An approved amendment will allow businesses in commercial and manufacturing zones to display one banner sign on a temporary basis. The change was requested by the Cape Girardeau Chamber of Commerce, which had complained that restrictions on advertising hurt business.

But other changes were too hot for immediate approval.

One proposal would allow up to four directional signs for garage sales provided they are placed on private property with the owner's permission. This would not change the prohibition against signs in city right of way or on utility polls.

The second delayed amendment would allow homeowners to display a second temporary real estate sign advertising a "dot.com" listing of the property.

The council will discuss the two latter amendments at the Aug. 21 meeting and will hear the second and third readings on the three amendments already approved.

The council also approved changes to the sign ordinance that will end the requirement of a permit for temporary signs and permit non-profit organizations to fly flags from light posts.

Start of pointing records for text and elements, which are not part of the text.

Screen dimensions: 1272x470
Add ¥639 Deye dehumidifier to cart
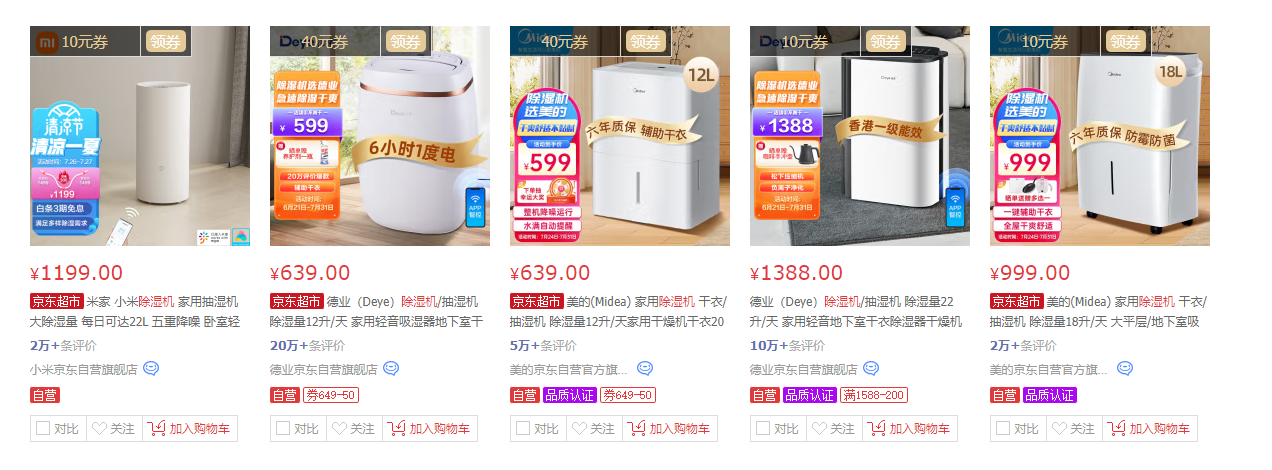pos(430,429)
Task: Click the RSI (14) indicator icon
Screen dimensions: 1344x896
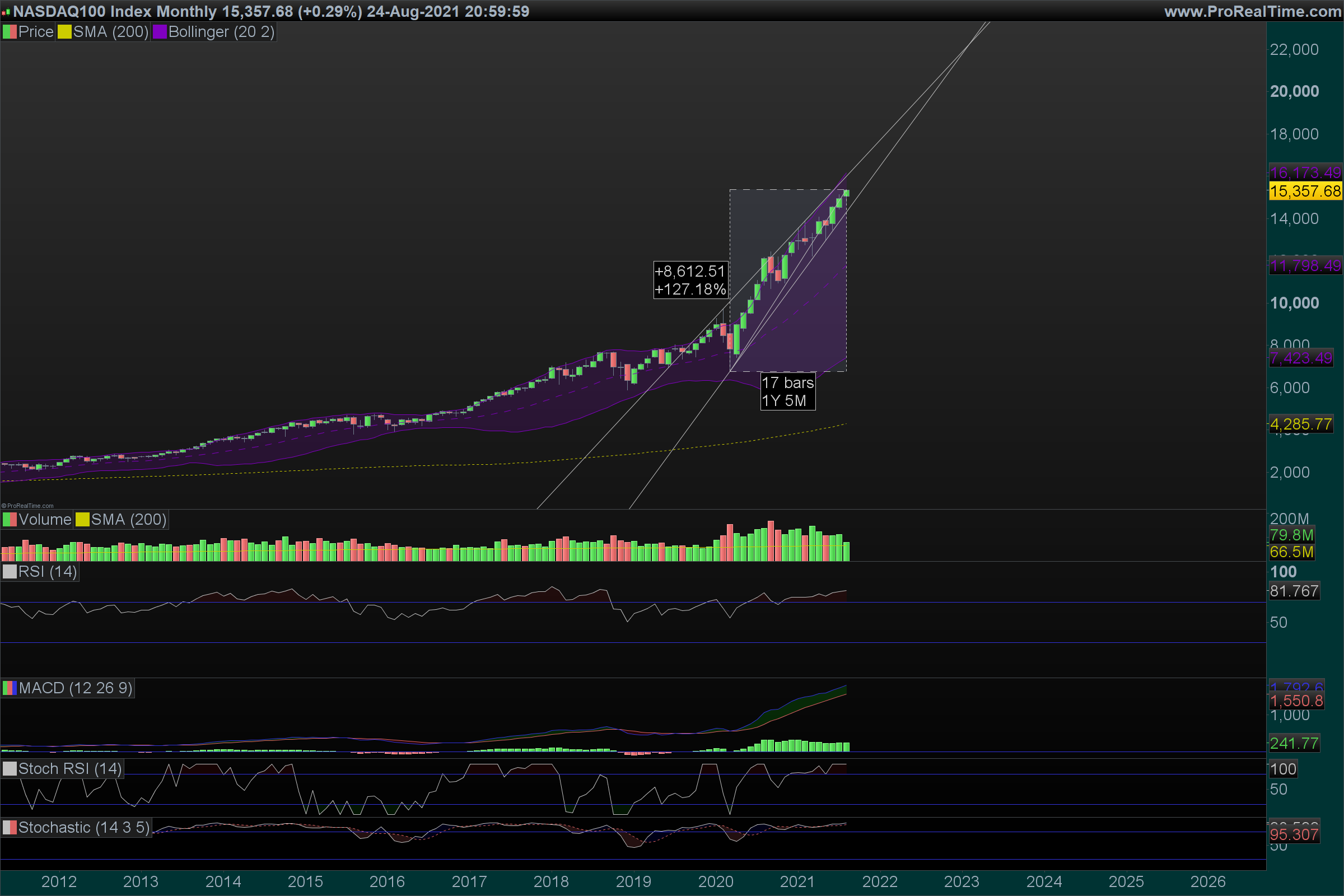Action: pyautogui.click(x=10, y=572)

Discussion of the sign ordinance has dragged on for more than two years, and the recent changes did not go off without a hitch. An extended game of "what if" frustrated some on the council who've grown weary of the topic.

"We are the laughingstock of the city right now with this discussion," said Mayor Jay Knudtson, who confessed to not listening to parts of the debate. Knudtson thinks the council went overboard creating hypothetical situations about what might be allowed under the amended ordinance.

"Council, I would really ask you to sit back and think about what your objective is with this ordinance," said Knudtson.

The hypotheticals included Councilman Matt Hopkins asking whether one property could legally have 100 different directional signs for 100 different garage sales. Councilman Charlie Herbst asked whether the restriction of 30 days on portable signs could be divided up into smaller increments. Councilwoman Debra Tracy asked whether a property owner could put four directional signs on his or her own property to advertise an ongoing garage sale.

All this led Knudtson to declare, "I've lost patience."

The council also voted to hire the outside consulting firm Arcturis of St. Louis to help revise the city's comprehensive plan. The city will award the firm a contract for $81,985. Those working for the company will be paid between $50 and $150 per hour. The revision process, which should begin in the fall, will take approximately one year to complete.

It will include extensive citizen input, data analysis, and small brain-storming sessions with both the city's large stakeholders and everyday citizenry. The exercise is meant to determine how Cape Girardeau would like to grow and develop in the future.

Project leader Todd Streiler addressed the council during the study session. "In a lifetime a planner may only work on one or two of these, so it's pretty special when you get to participate," he said. "Revising a comprehensive plan is a great way to increase the confidence of those looking to invest in the community."

The city's comprehensive plan has not been revised since 1987.